▶ [Work to be completed]: Update the lines from the first one through the line with "subject (173, 1132)" by replacing "midpoint" with "center point", and give only those lines with nothing else changed.

▶ [Source material]:
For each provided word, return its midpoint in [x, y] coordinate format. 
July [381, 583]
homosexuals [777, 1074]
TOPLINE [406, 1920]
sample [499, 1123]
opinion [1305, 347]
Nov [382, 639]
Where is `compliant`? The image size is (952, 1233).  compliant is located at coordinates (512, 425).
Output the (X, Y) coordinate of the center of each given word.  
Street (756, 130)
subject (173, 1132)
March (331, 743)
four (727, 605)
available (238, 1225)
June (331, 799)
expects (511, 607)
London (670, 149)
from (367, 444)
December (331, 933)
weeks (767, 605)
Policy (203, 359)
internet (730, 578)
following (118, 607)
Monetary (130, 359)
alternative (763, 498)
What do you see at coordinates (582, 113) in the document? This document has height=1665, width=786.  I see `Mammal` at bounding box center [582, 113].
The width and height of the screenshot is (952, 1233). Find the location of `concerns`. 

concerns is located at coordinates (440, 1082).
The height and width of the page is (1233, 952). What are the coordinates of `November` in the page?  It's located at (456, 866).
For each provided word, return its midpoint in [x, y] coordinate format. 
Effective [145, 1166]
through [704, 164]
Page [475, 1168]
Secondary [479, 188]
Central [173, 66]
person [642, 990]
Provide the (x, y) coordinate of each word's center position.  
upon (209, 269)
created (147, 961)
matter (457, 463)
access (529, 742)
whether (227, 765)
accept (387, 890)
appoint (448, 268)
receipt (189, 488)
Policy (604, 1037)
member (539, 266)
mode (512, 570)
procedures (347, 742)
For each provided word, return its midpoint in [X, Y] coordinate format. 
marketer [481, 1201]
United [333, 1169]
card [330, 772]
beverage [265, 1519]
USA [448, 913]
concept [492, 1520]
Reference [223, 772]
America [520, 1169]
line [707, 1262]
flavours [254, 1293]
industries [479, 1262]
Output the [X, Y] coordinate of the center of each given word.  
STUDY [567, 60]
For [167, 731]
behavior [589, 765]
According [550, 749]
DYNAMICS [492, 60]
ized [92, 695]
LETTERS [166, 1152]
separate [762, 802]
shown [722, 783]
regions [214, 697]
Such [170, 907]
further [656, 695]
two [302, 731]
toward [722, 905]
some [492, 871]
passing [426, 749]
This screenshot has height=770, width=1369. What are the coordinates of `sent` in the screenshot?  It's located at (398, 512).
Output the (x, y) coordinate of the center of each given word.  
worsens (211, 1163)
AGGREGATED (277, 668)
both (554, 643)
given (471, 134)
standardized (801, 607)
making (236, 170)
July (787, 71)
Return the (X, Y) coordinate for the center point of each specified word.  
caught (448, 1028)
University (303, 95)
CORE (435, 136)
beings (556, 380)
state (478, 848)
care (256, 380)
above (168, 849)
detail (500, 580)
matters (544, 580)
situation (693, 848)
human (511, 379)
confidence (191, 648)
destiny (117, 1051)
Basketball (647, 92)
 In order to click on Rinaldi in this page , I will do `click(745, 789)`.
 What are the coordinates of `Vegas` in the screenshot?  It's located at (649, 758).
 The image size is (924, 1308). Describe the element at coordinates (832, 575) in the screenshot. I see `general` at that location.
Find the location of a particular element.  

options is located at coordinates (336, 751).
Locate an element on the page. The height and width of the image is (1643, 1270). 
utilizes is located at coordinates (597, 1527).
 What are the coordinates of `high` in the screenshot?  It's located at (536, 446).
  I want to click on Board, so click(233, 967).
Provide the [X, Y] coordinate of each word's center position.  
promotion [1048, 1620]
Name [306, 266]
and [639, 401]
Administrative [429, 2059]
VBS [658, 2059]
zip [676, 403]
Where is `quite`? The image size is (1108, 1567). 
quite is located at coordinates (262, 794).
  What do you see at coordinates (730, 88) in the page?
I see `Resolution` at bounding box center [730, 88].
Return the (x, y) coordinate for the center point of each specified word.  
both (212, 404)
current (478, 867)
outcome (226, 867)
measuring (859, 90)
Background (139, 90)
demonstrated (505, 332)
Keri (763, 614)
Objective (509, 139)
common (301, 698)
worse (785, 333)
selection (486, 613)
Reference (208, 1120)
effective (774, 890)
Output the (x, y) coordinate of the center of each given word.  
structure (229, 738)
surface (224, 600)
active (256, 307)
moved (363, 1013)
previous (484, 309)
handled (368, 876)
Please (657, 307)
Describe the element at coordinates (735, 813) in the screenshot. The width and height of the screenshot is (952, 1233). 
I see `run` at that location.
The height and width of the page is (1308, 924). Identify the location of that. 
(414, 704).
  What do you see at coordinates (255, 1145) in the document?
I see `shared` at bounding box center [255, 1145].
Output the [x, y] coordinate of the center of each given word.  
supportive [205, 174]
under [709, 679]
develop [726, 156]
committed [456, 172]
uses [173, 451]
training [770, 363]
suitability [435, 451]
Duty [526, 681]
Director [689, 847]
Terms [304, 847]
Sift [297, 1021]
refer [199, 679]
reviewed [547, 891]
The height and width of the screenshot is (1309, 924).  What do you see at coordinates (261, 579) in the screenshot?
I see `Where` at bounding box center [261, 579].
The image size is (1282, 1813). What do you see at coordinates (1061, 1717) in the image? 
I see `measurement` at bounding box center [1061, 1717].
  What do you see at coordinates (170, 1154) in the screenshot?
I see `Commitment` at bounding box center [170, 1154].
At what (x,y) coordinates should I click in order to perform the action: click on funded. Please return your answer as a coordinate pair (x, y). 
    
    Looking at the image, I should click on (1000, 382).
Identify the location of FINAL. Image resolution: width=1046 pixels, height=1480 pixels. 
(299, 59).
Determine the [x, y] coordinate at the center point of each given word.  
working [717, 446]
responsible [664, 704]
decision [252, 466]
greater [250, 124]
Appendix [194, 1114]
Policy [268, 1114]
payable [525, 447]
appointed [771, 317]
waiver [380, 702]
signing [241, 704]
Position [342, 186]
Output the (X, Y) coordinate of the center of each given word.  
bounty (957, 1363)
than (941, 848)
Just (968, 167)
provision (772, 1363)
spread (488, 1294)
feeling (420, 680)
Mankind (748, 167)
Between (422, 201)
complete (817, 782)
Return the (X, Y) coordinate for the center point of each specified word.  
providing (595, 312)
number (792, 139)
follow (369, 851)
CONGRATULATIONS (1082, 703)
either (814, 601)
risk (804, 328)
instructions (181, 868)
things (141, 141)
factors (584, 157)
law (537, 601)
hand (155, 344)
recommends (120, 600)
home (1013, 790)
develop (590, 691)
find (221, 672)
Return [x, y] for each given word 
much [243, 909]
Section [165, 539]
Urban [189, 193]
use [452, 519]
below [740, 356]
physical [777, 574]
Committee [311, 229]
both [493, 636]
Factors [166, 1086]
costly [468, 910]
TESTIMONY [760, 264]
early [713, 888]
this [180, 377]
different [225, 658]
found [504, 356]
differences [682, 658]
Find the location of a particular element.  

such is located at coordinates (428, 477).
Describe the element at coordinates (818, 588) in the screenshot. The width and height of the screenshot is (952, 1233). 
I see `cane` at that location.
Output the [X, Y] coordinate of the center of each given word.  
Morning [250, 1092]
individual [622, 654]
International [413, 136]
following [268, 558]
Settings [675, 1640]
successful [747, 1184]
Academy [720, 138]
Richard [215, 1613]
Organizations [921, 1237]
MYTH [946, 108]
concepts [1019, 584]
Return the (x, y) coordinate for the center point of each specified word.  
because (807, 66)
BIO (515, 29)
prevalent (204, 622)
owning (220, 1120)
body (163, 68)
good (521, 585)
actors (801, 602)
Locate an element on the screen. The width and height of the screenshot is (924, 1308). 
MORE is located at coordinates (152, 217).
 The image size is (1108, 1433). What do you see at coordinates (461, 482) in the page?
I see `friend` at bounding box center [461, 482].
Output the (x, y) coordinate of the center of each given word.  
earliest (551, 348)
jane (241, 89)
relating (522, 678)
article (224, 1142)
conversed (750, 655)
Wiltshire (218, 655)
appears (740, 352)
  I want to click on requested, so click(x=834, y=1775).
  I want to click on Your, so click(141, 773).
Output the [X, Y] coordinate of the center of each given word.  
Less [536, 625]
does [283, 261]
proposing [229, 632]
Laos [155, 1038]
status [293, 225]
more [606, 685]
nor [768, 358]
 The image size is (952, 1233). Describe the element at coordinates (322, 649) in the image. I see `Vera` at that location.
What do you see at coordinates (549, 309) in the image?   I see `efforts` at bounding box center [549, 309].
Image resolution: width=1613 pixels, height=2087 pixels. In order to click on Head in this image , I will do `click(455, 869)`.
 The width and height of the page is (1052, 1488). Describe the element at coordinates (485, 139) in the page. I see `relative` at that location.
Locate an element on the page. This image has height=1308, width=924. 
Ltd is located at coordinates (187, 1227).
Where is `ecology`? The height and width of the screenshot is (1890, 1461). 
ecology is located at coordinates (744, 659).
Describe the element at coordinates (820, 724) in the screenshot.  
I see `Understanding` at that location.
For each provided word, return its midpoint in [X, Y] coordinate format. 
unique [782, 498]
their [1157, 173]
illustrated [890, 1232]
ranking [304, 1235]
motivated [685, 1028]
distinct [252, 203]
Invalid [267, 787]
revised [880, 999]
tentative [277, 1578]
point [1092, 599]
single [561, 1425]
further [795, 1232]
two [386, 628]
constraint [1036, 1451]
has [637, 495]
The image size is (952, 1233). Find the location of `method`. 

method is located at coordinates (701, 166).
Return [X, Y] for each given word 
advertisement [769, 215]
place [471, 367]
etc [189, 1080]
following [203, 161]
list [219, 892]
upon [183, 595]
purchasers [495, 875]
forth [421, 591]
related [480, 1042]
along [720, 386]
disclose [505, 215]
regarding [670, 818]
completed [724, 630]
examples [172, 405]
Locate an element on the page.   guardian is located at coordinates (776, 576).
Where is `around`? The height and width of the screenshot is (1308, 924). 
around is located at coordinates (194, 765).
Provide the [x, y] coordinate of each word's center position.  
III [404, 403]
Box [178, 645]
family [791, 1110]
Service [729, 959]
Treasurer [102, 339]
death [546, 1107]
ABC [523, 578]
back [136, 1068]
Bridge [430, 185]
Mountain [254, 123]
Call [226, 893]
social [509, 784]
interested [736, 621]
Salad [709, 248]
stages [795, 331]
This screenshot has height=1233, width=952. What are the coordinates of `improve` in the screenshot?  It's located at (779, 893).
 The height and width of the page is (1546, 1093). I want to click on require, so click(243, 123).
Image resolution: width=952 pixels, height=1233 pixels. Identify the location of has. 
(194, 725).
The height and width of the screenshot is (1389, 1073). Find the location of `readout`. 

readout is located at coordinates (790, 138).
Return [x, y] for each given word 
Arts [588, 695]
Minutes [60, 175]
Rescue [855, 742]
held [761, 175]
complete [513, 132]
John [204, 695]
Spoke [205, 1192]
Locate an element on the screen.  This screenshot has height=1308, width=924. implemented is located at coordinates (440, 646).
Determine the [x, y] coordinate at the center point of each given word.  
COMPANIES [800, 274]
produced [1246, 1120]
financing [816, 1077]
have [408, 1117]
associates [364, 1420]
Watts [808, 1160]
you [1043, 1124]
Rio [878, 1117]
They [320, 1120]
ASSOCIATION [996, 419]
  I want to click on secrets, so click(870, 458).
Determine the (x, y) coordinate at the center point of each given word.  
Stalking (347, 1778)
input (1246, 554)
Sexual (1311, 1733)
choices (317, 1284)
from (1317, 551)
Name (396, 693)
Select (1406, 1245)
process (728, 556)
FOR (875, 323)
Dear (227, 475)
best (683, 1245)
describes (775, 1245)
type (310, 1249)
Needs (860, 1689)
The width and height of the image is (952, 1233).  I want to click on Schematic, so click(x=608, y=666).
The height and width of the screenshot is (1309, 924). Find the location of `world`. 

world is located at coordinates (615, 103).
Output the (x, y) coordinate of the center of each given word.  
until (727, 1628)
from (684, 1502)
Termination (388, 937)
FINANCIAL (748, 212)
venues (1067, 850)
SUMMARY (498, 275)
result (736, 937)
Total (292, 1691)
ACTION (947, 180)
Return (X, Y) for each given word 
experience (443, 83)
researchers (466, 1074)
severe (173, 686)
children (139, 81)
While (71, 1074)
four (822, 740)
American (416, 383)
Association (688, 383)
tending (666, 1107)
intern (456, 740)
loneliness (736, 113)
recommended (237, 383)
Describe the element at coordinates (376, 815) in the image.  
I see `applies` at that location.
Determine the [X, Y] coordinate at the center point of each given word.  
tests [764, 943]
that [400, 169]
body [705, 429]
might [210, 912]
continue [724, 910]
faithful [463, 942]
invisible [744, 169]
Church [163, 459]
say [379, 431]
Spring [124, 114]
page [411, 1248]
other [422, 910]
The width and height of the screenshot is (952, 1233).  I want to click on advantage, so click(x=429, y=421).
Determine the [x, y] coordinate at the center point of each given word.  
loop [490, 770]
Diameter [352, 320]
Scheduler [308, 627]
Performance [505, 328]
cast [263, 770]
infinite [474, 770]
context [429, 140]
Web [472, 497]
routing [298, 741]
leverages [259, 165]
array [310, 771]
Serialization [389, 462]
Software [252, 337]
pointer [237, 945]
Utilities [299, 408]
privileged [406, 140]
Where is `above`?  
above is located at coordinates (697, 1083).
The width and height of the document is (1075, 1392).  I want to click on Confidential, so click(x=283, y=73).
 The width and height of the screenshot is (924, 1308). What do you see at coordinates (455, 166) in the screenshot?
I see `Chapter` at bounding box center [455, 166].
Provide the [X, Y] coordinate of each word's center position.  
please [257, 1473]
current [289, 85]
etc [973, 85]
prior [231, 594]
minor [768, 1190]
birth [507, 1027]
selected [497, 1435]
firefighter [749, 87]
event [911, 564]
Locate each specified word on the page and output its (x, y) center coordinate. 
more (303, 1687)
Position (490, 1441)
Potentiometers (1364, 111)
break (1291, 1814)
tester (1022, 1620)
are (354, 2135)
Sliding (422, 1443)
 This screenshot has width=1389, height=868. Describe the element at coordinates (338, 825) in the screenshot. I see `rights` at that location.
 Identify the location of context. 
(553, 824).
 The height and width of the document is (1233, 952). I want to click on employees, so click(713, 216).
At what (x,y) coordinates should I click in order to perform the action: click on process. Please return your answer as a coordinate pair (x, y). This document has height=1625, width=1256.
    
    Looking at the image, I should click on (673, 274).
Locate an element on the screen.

▶ [Answer to this task]:
For each provided word, return its center point in [x, y] coordinate format. 
July [381, 583]
homosexuals [777, 1074]
TOPLINE [406, 1920]
sample [499, 1123]
opinion [1305, 347]
Nov [382, 639]
Where is `compliant`? The image size is (952, 1233).  compliant is located at coordinates (512, 425).
Output the (X, Y) coordinate of the center of each given word.  
Street (756, 130)
subject (173, 1132)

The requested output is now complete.